The output should be every line below that includes the word "стрелка".

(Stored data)
-.-.-

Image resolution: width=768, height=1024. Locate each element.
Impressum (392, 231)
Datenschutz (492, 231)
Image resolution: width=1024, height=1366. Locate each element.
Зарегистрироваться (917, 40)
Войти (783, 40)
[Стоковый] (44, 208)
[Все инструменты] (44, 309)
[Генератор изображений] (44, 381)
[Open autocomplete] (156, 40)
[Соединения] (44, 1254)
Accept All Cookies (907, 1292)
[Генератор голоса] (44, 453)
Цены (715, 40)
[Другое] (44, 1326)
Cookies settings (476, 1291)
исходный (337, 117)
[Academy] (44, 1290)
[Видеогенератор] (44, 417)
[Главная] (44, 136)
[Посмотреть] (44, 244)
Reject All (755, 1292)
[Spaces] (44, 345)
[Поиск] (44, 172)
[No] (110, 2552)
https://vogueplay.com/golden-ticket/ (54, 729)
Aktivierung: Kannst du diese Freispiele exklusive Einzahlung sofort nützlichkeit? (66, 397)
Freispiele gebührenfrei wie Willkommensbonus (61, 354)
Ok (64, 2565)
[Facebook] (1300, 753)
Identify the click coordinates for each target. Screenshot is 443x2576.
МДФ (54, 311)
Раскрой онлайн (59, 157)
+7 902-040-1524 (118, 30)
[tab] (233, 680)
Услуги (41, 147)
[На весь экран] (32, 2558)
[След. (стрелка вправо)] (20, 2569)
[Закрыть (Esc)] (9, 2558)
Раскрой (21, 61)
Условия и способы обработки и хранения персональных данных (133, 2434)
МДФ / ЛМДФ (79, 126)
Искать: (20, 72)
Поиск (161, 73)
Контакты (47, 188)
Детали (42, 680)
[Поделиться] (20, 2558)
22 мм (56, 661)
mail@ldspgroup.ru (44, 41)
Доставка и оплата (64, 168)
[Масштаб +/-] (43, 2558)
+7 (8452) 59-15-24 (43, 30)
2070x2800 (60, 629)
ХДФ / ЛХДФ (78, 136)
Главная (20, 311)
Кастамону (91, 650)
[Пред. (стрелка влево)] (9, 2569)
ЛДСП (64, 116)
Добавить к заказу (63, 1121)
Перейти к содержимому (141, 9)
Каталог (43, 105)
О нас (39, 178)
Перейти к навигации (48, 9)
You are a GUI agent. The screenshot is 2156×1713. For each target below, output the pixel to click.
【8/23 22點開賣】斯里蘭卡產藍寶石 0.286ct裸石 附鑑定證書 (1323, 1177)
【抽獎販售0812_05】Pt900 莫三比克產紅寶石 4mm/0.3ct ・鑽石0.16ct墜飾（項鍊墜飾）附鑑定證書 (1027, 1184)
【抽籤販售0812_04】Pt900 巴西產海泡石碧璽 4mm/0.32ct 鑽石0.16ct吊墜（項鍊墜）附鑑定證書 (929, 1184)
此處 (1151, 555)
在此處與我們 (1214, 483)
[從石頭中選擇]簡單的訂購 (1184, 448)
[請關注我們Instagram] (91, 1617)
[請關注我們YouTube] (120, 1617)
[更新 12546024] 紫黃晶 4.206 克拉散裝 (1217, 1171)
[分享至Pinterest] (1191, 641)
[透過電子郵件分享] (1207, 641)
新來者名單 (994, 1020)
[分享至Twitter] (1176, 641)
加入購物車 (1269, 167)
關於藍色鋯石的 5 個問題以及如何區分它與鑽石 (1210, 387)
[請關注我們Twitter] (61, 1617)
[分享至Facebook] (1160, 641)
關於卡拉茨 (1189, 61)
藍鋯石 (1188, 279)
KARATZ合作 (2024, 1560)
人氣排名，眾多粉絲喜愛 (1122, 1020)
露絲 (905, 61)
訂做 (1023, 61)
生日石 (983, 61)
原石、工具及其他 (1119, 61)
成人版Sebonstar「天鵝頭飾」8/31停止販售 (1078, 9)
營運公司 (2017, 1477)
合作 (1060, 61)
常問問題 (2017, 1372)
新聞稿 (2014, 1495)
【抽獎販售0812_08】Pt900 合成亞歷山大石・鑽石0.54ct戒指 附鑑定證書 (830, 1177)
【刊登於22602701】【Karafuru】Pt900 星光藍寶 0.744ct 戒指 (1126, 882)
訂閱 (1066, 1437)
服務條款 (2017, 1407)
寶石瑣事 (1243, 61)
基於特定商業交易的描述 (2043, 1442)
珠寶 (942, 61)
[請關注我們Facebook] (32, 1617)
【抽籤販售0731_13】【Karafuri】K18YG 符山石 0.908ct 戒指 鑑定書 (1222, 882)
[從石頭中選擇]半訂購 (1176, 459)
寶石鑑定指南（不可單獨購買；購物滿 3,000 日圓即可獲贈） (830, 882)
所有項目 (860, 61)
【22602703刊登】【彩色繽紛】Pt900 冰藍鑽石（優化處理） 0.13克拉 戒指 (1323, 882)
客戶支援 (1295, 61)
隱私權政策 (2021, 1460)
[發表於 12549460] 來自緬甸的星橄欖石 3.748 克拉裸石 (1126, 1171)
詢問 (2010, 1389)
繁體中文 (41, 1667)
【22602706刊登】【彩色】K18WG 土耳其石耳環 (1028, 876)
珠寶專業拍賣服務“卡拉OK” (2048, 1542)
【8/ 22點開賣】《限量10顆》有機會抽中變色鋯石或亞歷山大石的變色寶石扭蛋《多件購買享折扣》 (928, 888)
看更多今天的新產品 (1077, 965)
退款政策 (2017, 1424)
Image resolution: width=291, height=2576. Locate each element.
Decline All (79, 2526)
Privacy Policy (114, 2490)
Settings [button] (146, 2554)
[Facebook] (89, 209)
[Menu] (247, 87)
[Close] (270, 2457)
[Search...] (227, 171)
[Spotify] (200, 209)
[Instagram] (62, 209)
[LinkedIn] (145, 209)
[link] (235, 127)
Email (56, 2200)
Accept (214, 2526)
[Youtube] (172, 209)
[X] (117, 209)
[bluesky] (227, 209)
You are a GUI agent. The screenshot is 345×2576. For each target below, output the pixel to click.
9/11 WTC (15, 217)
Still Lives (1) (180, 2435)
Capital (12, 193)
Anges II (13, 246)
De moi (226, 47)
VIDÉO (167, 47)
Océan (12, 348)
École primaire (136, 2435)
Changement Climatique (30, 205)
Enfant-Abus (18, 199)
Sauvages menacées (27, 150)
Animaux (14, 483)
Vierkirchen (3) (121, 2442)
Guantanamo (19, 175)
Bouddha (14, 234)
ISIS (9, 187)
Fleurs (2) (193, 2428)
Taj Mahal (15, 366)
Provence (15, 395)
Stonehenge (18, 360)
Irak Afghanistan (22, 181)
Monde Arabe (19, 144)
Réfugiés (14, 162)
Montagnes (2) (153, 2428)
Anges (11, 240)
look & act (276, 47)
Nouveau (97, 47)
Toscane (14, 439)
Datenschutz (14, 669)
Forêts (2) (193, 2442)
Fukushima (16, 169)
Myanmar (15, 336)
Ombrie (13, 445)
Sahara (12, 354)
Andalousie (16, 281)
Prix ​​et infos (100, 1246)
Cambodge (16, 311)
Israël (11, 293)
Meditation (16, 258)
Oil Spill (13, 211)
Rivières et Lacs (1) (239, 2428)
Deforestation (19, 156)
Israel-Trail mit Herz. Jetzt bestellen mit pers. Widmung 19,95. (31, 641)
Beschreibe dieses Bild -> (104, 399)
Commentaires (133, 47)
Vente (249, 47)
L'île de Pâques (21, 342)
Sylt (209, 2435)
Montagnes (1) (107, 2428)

-.-.-

# Solution to the exercise:
[След. (стрелка вправо)] (20, 2569)
[Пред. (стрелка влево)] (9, 2569)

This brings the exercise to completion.